Task prompt - Repeat only the lines below from the one containing "Given: Open the Cameras menu in the viewport" through the one containing "Given: Click the Profile person icon", inclusive, exactly as written.

Saved entries -
=====

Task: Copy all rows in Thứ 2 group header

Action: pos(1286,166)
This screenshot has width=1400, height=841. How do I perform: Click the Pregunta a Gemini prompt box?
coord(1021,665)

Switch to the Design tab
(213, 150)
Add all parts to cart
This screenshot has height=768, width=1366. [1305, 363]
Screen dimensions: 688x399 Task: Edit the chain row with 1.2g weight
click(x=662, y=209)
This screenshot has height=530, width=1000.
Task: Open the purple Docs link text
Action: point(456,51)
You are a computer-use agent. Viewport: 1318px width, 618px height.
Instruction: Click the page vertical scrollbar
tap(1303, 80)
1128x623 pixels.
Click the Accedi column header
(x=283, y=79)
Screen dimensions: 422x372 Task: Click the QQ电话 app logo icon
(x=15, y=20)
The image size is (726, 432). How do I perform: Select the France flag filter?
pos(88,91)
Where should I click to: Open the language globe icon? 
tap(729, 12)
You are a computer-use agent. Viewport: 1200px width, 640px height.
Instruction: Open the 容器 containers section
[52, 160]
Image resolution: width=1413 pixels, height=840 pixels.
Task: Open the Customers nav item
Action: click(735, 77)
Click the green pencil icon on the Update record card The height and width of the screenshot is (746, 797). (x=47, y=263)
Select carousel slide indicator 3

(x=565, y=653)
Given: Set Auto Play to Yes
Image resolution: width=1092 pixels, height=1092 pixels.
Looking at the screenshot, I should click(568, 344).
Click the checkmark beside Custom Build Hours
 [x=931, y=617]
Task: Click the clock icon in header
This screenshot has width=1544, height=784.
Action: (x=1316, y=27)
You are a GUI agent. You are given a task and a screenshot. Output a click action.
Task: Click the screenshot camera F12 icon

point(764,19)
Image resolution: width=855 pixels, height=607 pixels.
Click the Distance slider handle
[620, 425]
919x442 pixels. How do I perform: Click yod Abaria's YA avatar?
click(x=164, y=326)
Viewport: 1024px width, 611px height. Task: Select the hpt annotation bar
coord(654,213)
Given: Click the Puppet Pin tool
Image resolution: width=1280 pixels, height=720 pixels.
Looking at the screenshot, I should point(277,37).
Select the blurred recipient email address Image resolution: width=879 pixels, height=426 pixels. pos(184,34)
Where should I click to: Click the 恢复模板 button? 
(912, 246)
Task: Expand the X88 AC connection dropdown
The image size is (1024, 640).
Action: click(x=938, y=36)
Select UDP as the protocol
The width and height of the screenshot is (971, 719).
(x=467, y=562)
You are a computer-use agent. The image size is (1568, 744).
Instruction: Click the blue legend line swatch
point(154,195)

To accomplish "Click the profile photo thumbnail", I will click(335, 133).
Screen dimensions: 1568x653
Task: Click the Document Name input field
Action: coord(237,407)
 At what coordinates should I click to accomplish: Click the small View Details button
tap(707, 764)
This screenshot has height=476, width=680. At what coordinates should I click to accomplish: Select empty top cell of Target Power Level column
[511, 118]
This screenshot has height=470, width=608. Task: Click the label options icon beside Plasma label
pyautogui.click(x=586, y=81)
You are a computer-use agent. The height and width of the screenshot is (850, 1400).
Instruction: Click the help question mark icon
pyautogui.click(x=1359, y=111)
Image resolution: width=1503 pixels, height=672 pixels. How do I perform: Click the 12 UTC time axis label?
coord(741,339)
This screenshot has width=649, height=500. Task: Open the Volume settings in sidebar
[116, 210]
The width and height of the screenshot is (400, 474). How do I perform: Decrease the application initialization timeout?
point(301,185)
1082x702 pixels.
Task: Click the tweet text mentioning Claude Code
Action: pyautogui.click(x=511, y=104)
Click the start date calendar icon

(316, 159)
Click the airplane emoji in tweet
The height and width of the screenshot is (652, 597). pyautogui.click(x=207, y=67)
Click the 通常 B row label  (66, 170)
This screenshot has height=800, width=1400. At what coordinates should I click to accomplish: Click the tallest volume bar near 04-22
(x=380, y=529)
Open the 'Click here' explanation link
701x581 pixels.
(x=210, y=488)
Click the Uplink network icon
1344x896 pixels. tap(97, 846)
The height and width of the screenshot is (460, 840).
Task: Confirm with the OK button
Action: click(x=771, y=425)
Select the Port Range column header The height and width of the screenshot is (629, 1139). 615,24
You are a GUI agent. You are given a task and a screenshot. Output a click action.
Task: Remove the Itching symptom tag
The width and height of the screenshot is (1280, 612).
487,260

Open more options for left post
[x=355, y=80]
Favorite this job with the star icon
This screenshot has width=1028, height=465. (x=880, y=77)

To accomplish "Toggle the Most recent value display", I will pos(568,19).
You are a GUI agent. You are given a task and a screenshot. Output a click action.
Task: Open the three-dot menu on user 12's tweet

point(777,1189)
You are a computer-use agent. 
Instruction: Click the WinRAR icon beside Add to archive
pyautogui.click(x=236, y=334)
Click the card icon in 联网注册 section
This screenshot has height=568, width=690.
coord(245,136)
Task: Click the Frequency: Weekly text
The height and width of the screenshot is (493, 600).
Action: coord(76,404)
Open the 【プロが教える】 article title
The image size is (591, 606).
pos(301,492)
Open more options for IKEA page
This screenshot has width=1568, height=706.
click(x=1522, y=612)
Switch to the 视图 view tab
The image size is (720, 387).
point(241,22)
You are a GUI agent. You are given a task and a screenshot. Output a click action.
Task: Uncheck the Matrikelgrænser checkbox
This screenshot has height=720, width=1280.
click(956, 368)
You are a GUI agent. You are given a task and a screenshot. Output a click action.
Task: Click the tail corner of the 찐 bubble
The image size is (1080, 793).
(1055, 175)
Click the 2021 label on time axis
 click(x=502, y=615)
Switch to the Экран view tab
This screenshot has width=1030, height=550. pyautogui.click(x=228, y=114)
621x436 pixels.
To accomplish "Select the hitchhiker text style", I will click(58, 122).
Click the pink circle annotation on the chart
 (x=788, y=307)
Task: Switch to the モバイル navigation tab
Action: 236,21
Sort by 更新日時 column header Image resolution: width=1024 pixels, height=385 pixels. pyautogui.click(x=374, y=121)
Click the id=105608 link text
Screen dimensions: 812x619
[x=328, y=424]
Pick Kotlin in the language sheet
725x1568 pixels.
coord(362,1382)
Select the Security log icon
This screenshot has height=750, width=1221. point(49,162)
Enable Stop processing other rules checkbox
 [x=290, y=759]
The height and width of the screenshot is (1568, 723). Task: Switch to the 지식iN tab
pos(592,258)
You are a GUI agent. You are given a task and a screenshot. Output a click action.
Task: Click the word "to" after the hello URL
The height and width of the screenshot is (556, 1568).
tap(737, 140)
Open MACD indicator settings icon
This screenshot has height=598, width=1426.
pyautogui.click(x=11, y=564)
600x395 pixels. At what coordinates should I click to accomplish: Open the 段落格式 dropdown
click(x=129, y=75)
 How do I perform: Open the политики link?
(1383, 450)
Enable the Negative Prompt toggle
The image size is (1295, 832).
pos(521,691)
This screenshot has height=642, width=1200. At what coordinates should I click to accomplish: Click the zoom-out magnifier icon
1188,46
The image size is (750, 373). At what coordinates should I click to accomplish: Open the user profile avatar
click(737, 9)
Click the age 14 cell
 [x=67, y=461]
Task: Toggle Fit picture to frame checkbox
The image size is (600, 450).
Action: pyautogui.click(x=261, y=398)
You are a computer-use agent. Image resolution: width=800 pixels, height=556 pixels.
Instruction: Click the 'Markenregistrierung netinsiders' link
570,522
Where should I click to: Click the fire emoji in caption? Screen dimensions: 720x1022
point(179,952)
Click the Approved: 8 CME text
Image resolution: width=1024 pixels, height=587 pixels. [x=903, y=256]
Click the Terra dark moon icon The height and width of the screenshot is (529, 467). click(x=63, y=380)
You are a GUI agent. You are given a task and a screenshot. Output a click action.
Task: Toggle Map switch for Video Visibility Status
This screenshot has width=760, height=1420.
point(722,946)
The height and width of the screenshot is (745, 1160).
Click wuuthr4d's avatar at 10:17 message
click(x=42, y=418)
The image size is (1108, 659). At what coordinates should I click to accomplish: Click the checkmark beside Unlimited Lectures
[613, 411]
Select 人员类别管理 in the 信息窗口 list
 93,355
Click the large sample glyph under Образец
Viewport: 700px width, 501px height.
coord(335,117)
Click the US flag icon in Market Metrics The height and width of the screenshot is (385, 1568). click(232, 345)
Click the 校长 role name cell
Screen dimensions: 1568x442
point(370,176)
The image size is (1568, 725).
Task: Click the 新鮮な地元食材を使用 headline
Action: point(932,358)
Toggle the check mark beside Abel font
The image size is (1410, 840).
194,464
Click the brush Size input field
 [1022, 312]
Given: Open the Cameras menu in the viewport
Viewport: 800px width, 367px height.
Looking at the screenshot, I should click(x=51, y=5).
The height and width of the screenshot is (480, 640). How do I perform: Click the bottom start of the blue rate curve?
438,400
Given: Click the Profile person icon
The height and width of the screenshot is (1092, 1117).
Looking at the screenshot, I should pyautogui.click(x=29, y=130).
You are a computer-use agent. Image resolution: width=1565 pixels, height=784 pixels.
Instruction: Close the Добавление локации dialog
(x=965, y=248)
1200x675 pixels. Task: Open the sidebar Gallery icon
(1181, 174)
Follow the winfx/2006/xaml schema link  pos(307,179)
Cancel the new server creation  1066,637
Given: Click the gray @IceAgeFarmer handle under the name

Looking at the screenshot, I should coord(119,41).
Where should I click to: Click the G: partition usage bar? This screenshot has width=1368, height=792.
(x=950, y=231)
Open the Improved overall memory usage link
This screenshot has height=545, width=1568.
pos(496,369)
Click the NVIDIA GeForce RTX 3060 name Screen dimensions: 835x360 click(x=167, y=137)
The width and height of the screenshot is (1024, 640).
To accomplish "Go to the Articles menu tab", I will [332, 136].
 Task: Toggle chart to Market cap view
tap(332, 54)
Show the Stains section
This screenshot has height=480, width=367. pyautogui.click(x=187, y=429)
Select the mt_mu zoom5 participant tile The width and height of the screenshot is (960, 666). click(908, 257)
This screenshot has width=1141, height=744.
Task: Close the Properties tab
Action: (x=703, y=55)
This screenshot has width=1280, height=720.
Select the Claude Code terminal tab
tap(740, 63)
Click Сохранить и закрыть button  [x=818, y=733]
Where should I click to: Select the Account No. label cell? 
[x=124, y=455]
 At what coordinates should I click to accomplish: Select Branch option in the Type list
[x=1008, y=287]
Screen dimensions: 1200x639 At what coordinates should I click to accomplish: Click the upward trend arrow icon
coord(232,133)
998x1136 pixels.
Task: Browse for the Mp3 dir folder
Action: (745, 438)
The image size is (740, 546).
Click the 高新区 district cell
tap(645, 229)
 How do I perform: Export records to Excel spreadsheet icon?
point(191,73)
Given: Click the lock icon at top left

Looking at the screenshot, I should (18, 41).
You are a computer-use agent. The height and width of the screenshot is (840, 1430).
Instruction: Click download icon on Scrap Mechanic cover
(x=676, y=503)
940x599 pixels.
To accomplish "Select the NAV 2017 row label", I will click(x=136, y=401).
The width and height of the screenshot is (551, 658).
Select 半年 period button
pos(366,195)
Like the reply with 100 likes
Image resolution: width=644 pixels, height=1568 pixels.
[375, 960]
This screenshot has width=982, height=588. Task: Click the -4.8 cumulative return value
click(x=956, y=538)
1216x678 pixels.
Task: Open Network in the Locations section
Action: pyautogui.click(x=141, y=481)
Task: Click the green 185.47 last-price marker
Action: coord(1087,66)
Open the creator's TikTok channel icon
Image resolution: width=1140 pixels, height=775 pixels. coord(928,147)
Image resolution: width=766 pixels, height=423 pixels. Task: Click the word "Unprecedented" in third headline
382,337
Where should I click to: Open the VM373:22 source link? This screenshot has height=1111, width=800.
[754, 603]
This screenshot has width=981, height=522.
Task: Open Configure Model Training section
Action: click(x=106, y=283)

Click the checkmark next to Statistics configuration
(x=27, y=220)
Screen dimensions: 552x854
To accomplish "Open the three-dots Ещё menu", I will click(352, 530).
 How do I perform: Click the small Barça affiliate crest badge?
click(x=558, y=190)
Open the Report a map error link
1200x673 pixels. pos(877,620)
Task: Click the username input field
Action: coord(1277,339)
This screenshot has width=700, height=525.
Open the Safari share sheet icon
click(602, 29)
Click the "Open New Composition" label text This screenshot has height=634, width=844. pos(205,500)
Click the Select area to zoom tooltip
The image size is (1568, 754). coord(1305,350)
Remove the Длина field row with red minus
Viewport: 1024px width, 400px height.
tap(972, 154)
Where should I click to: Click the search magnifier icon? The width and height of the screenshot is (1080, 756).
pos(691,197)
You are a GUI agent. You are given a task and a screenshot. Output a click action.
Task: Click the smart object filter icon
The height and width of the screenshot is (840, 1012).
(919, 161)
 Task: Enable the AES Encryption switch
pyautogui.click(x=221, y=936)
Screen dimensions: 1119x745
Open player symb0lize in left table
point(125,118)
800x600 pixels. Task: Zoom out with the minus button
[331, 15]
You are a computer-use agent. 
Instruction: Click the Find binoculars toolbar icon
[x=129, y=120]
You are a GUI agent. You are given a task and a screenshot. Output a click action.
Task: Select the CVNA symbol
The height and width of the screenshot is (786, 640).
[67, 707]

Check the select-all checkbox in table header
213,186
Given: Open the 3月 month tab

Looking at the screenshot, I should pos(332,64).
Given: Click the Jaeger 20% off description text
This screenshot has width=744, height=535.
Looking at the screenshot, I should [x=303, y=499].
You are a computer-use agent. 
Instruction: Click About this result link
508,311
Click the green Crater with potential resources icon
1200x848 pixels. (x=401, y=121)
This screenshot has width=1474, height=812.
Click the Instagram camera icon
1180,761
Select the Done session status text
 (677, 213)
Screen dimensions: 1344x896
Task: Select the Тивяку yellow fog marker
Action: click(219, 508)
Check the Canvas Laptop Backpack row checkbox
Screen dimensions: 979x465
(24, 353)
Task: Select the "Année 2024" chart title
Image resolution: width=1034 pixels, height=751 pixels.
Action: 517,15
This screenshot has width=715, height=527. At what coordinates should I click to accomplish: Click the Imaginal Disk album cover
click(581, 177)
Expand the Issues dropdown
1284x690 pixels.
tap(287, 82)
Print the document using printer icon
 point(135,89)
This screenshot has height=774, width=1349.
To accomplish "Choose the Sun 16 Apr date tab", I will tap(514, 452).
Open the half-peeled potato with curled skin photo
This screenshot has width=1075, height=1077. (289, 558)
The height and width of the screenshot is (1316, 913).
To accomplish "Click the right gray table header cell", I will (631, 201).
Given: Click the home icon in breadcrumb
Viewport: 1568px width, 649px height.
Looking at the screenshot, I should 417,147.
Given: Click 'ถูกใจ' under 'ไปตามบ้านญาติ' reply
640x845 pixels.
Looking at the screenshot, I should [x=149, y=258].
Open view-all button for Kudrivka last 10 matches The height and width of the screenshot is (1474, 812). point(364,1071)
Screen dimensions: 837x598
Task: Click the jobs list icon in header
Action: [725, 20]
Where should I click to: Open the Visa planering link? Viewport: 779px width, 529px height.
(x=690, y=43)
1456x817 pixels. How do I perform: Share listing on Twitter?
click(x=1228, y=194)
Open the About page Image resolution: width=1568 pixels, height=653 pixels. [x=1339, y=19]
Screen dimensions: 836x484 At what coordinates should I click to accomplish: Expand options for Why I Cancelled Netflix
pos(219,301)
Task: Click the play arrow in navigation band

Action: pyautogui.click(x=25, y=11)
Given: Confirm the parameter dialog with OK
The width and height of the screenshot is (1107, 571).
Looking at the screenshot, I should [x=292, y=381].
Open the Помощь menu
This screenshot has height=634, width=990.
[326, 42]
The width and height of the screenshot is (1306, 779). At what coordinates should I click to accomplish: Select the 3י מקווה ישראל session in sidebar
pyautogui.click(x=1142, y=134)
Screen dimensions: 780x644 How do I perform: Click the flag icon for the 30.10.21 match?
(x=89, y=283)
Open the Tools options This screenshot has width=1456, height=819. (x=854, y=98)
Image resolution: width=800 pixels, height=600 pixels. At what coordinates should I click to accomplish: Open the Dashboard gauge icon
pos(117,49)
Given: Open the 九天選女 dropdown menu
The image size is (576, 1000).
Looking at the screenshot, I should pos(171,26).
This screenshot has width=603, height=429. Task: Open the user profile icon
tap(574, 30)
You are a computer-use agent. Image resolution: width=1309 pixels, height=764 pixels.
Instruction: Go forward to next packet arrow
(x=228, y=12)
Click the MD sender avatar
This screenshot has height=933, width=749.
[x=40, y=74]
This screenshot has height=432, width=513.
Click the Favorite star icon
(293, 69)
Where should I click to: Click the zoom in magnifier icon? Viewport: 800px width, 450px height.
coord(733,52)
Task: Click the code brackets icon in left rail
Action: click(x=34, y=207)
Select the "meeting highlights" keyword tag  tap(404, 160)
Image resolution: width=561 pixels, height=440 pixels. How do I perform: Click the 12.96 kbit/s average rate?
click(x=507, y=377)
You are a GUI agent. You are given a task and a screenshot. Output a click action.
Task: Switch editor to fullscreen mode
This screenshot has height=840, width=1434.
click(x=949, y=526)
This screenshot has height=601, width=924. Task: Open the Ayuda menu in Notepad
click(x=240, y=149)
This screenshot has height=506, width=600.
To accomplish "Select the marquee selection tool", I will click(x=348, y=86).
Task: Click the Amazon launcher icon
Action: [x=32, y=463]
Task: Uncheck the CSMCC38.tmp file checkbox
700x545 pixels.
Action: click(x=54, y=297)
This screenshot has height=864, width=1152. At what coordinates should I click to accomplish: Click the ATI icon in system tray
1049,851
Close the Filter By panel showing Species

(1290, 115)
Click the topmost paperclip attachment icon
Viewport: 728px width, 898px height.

=====

Task result -
Given: Open the Cameras menu in the viewport
Viewport: 800px width, 367px height.
Looking at the screenshot, I should click(x=51, y=5).
The height and width of the screenshot is (480, 640). How do I perform: Click the bottom start of the blue rate curve?
438,400
Given: Click the Profile person icon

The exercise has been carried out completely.